# Summary Statistics

In this page, I’ll share Stata commands for summary statistics. The dataset I use here is Militarized Interstate Disputes (v4.3) dataset from the Correlates of War Project. You can download the dataset here.

### Opening data with `use`

command

```
use "MIDA 4.3.dta", clear
```

[,clear] is telling Stata to clear any other data that you have opened in Stata.

When you open an excel file (.csv or .xlsx), use ‘import delimited’ instead.

```
import delimited "MIDA 4.3.csv", clear
```

### Looking at variables

What variables do we have in the example dataset?

```
describe
```

When you type ‘describe’, You can see the names and labels of all variables in the dataset.

### Measures of central tendancy: mean, median, mode

Let’s look at ‘outcome’ variable in the MIDA dataset. ‘outcome’ shows the outcome of dispute like below.

Value | Description |
---|---|

1 | Victory for side A |

2 | Victory for side B |

3 | Yield by side A |

4 | Yield by side B |

5 | Stalemate |

6 | Compromise |

7 | Released |

8 | Unclear |

9 | Joins ongoing war |

-9 | Missing |

Since the value doesn’t have specific meaning (nominal), mean and median are not meaningful. Let’s find the mode of this variable. ‘tabulate’ or simply ‘tab’ is useful to figure out the mode.

```
tabulate outcome
tab outcome, missing
```

We can see that 5 (Stalemate) is the mode of this variable.

Let’s fidn the mean and median of ‘MaxDur’ variable. ‘MaxDur’ is the maximum duration of dispute. First, you can use ‘codebook’ command. It will show you the range, number of unique values, number of missing values, mean, standard deviation, and percentiles. You can see that there is no missing values in this variable!

```
codebook maxdur
summarize maxdur
sum maxdur, detail
```

Second, you can use summarize or simply sum to look at the number of observations, mean, standard deviation, minimum and maximum values. If you add ‘, detail’ or ‘, d’, then you can see more detailed information such as percentiles, variance, skewness, and kurtosis.

The mean of the maximum duration of disputes is 161.72 and the median is 41.

If you have missing values such as -9 in the previous example, you might want to exclude those values.
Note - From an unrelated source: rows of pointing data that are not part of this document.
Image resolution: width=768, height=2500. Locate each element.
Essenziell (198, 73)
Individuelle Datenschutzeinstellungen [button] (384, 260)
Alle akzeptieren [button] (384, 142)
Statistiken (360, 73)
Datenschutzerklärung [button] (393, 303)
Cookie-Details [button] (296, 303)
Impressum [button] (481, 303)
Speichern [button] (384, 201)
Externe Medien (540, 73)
Then, use ‘if’ option.

### Visualization

Let’s make histograms and box plots! Histograms are helpful to look at the distribution of variables. The command is ‘histogram’ or ‘hist’. You can add more options to make a prettier histogram.

```
histogram maxdur
hist maxdur, percent bin(15) xtitle("Maximum Duration of Dispute")
hist maxdur, percent width(10) xtitle("Maximum Duration of Dispute")
hist maxdur, freq xtitle("Maximum Duration of Dispute")
graph box maxdur
```

You can change the number and width of bins (bin and width respectively). The default setting will show you the density. You can change that by adding ‘frequency’ or ‘percent’ as an option to the command.

You can draw a box plot using the command, ‘graph box’. Since this variable is right-skewed, we can see many outside values above the box (dots above the upper adjacent line).